Everest : après avoir survécu six jours dans la “zone de la mort”, le récit glaçant d’un miraculé

Une survie miraculeuse. Un alpiniste népalais de 57 ans a survécu six jours seul sur le plus haut sommet du monde. Il a été retrouvé vivant le jeudi 4 juin. Transporté à l’hôpital, il tente de se rétablir après près d’une semaine passée dans la « zone de la mort ». Pour survivre, Dawa Sherpa raconte avoir « ronger de la glace ». Il a été retrouvé vivant à proximité du camp de base du plus haut sommet du monde (8 849 m), qu’il avait atteint avec le Britannique Chris Thrall le 29 mai. Un récit relayé par RTL.
Le lendemain, les routes des deux alpinistes s’étaient séparées durant leur descente d’après le témoignage de Chris Thrall. Le guide népalais s’est arrêté pour se reposer, tandis que son compagnon de cordée a poursuivi son chemin.
Porté disparu à près de 8 000 mètres d’altitude, il avait été considéré comme mort par sa famille et ses proches. « Je ne pensais pas m’en sortir vivant », a-t-il témoigné auprès de la BBC Népalaise le 5 juin, depuis son lit d’hôpital.
« Ronger de la glace » pour survivre »
« Je pensais que j’allais mourir comme ça. Je ne me suis pas perdu. À mesure que l’oxygène s’épuisait, j’ai pris du retard. Une fois l’oxygène terminé, je ne pouvais plus marcher. » Seul, devant affronter des températures glaciales près de la »zone de la mort » de l’Everest, où le taux d’oxygène est extrêmement faible, Dawa Sherpa a déclaré avoir survécu plusieurs jours avec presque aucune nourriture ni eau.
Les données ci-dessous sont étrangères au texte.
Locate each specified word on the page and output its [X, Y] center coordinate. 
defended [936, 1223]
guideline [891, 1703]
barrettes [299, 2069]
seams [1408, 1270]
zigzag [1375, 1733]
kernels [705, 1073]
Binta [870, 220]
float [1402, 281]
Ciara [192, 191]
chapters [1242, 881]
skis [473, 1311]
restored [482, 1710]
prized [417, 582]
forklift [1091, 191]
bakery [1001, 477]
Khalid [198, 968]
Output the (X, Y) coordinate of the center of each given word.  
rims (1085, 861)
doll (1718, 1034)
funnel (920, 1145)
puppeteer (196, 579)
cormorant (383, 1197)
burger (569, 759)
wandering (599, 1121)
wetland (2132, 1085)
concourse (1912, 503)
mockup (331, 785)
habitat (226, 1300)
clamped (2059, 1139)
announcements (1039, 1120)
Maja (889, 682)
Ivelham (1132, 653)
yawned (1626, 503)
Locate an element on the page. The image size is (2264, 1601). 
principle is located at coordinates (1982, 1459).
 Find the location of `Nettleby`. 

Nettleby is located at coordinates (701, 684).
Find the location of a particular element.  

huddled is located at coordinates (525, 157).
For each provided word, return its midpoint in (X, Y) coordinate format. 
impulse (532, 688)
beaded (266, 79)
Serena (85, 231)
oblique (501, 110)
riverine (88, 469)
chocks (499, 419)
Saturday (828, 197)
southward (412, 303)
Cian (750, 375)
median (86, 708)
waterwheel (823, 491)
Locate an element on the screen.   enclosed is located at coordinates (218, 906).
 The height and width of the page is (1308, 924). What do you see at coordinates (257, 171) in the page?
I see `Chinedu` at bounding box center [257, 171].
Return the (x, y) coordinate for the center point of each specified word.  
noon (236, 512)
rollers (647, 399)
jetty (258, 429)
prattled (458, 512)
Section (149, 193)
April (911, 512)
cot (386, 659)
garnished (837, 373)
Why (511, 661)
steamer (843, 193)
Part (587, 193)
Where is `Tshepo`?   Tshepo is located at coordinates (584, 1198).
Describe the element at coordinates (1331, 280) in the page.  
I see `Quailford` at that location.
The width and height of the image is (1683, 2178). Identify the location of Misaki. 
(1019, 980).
« Je n’ai rien mangé pendant les deux premiers jours. Ensuite, j’ai commencé à ronger de la glace. Ça me faisait mal aux dents », a-t-il raconté. Pour survivre, l’homme n’a pu compter que sur quelques chocolats et encas trouvés au fond de ses poches. « Je les trempais dans l’eau et les mangeais », rapporte-t-il.
Après son sauvetage, il a déclaré être tombé dans une crevasse avant d’avoir réussi à s’en extraire. « J’ai senti que je pouvais sortir « du trou », a-t-il déclaré. « J’ai ensuite cherché des cordes, puis j’en ai trouvé une. Je l’ai agrippée et j’ai marché (…) j’ai finalement pu descendre. »
Il a raconté avoir marché de jour comme de nuit vers le camp de base avant de croiser d’autres personnes une semaine plus tard. Le matin du 4 juin, Dawa Sherpa a été retrouvé en train de ramper par le Sagarmatha Pollution Control Committee (SPCC), une équipe népalaise qui aide à tracer les itinéraires sur l’Everest et à nettoyer les déchets laissés sur place. Découvert exténué, déshydraté, les doigts gelés et une jambe fracturée, l’alpiniste a été héliporté vers un hôpital de la capitale népalaise. « Il va bien. Nous avons discuté », a déclaré sa fille Mendo Lhamu Sherpa.
La colère après l’émoi
Heureux de le retrouver, ses proches ont néanmoins exprimé leur colère à l’encontre des équipes de secours, qu’ils accusent de ne pas l’avoir localisé plus tôt. De son côté, le président de l’Association des alpinistes du Népal a vivement dénoncé le comportement du grimpeur britannique qui l’accompagnait.
« En montagne, on se fait confiance et on s’aide. Il est irresponsable et inhumain de laisser quelqu’un seul », a exprimé Fur Gelje Sherpa. « Sa survie est miraculeuse et il faut qu’elle serve de leçon », a-t-il jugé, « une enquête doit déterminer les responsabilités ».